Die Klägerin hat gegen die Beklagte einen Anspruch auf Erstattung von 255.395,61 EUR aus § 675u Satz 2 Hs. 1, § 675f BGB (in der bis 12. Januar 2018 gültigen Fassung, im folgenden aF) (1.). Schadenersatzansprüche der Beklagten gegen die Klägerin bestehen nicht (2.). Der Anspruch der Klägerin auf Verzugszinsen aus § 286 BGB besteht seit dem 17. Oktober 2017 (3.).

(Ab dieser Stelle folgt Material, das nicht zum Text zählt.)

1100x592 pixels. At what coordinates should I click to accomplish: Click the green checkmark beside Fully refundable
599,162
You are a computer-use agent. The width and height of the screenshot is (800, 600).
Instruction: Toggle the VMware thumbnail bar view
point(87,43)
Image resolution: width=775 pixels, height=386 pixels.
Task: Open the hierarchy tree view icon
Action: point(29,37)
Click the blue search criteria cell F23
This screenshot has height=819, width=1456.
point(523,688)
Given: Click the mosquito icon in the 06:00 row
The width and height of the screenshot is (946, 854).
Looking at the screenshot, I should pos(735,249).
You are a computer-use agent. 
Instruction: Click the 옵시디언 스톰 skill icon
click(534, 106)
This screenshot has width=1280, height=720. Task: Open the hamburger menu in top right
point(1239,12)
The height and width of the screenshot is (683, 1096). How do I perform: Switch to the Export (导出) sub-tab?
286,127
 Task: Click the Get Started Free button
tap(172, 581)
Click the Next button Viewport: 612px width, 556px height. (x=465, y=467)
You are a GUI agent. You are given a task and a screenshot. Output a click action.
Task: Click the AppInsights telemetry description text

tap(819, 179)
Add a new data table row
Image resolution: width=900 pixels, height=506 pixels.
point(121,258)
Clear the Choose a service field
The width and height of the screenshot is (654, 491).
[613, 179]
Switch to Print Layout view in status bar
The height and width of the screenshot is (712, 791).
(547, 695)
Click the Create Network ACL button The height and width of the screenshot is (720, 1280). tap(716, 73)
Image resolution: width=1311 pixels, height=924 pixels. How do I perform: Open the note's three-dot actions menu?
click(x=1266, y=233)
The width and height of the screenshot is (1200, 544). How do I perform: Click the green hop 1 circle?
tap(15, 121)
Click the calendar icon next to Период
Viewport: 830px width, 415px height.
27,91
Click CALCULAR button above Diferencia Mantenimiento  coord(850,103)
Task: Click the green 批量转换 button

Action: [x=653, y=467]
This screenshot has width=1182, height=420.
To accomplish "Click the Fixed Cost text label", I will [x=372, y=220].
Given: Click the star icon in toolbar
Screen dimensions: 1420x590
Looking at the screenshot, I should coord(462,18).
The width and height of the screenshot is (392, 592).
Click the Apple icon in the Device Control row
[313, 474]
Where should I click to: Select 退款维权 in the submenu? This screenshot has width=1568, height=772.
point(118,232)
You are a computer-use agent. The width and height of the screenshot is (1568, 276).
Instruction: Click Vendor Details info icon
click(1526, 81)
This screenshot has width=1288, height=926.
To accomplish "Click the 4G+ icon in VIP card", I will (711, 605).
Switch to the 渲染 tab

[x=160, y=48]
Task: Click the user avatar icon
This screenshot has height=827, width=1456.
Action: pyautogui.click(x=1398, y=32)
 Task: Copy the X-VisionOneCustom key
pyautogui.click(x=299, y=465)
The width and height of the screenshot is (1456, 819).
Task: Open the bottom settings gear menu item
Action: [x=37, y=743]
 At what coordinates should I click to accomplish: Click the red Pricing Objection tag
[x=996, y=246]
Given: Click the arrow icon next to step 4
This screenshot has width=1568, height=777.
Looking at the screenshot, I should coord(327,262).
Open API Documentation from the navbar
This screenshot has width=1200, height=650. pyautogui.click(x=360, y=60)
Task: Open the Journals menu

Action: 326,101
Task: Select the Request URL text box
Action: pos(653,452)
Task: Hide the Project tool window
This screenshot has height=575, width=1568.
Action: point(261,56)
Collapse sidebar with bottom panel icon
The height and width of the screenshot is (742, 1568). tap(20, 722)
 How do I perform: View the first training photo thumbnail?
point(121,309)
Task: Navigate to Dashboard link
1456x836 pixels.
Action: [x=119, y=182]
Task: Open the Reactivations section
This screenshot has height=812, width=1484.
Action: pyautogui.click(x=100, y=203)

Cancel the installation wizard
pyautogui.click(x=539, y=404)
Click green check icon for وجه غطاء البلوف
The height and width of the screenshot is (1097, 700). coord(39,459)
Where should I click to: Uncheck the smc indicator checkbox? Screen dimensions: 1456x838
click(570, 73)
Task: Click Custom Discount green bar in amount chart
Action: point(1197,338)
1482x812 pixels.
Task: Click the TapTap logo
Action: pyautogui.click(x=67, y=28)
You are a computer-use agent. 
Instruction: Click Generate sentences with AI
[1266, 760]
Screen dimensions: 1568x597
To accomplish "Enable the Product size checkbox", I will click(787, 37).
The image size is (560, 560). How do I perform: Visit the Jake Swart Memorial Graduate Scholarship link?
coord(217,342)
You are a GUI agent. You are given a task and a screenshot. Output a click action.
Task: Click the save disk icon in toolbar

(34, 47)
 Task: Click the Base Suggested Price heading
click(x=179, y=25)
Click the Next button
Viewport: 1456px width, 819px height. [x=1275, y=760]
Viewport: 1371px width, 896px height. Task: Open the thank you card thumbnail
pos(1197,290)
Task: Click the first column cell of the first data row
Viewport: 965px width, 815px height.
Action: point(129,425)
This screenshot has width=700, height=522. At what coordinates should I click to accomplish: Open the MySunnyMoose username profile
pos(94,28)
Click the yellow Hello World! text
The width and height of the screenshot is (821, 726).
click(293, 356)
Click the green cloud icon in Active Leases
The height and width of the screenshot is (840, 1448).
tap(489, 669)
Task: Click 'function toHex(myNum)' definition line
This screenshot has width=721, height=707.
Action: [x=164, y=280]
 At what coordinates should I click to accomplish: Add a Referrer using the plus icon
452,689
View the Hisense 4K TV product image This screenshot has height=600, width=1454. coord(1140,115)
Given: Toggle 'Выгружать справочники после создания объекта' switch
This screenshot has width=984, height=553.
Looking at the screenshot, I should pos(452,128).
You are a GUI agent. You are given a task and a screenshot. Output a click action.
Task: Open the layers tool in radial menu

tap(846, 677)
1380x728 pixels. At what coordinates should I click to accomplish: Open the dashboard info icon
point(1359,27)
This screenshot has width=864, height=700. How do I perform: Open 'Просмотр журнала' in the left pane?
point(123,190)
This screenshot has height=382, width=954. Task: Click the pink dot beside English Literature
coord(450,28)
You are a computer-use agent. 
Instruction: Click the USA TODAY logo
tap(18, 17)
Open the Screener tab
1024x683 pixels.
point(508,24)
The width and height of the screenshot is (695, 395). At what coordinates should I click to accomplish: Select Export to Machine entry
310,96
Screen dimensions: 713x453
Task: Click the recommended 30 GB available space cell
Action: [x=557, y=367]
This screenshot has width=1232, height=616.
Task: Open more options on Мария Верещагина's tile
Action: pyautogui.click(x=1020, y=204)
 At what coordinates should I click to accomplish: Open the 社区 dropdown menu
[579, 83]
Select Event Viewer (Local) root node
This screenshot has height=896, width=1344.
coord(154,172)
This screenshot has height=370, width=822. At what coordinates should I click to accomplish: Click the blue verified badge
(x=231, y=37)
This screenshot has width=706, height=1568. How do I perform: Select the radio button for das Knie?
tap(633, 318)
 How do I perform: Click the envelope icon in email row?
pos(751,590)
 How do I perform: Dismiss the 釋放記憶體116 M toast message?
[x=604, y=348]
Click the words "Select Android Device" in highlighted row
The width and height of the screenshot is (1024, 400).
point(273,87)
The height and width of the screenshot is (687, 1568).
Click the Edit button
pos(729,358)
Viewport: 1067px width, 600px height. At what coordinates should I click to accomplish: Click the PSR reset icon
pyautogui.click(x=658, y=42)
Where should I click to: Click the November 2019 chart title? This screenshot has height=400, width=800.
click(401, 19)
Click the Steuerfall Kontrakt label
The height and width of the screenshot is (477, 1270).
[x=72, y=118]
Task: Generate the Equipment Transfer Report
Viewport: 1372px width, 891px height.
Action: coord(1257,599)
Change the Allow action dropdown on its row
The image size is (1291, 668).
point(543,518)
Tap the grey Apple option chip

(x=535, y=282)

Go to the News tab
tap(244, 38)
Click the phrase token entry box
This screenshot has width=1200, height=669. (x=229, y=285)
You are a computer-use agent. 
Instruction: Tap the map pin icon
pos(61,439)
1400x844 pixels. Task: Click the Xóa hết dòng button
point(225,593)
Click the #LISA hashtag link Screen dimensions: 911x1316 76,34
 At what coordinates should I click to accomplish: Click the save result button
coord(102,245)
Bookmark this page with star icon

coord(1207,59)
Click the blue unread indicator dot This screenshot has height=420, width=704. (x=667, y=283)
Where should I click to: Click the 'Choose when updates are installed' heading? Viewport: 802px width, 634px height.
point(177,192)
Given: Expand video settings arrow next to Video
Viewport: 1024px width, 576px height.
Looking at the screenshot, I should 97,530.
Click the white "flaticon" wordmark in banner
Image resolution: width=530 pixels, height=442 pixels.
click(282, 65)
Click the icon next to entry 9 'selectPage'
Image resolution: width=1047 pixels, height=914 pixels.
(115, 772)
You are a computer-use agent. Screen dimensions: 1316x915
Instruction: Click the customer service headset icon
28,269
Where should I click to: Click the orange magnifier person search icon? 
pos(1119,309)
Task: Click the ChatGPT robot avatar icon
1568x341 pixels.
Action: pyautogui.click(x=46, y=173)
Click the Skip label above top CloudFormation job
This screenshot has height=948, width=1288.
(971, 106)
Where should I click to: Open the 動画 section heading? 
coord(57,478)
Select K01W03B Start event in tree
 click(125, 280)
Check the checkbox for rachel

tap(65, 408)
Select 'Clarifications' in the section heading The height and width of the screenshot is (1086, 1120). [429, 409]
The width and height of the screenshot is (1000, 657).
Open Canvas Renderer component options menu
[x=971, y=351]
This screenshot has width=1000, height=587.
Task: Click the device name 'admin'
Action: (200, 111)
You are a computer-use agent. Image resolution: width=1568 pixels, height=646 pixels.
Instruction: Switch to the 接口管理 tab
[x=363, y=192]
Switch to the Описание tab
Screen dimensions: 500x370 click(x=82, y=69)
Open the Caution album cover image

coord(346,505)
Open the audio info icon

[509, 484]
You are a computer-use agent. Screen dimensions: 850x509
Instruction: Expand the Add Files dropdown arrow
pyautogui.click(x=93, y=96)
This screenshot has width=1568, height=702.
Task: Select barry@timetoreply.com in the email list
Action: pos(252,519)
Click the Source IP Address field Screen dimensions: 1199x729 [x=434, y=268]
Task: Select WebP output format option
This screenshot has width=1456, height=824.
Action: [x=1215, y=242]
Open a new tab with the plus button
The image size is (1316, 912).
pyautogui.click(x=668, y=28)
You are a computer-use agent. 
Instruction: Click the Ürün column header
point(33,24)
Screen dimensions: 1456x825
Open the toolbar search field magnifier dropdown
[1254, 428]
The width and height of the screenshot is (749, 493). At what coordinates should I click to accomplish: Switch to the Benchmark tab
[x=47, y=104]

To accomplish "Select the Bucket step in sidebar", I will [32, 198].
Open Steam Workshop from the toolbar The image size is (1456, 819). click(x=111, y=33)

1. Die Klägerin hat gegen die Beklagte einen Anspruch auf Erstattung von 255.395,61 EUR aus § 675u Satz 2 Hs. 1, § 675f BGB aF. Die Normen sind auf das Vertragsverhältnis zwischen den Parteien anwendbar (a)) und begründen einen Anspruch auf Auszahlung der vom Konto eingezogenen 255.395,61 EUR (b)). Die vom Mitarbeiter der Beklagten Herr R. K. im Zeitraum vom 11. Mai 2016 bis zum 1. Februar 2017 ausgeführten Zahlungen vom Konto der Klägerin, deren Autorisierung die Klägerin bestreitet, waren von dieser nach dem hier zugrunde zu legenden Sach- und Streitstand nicht autorisiert (c)).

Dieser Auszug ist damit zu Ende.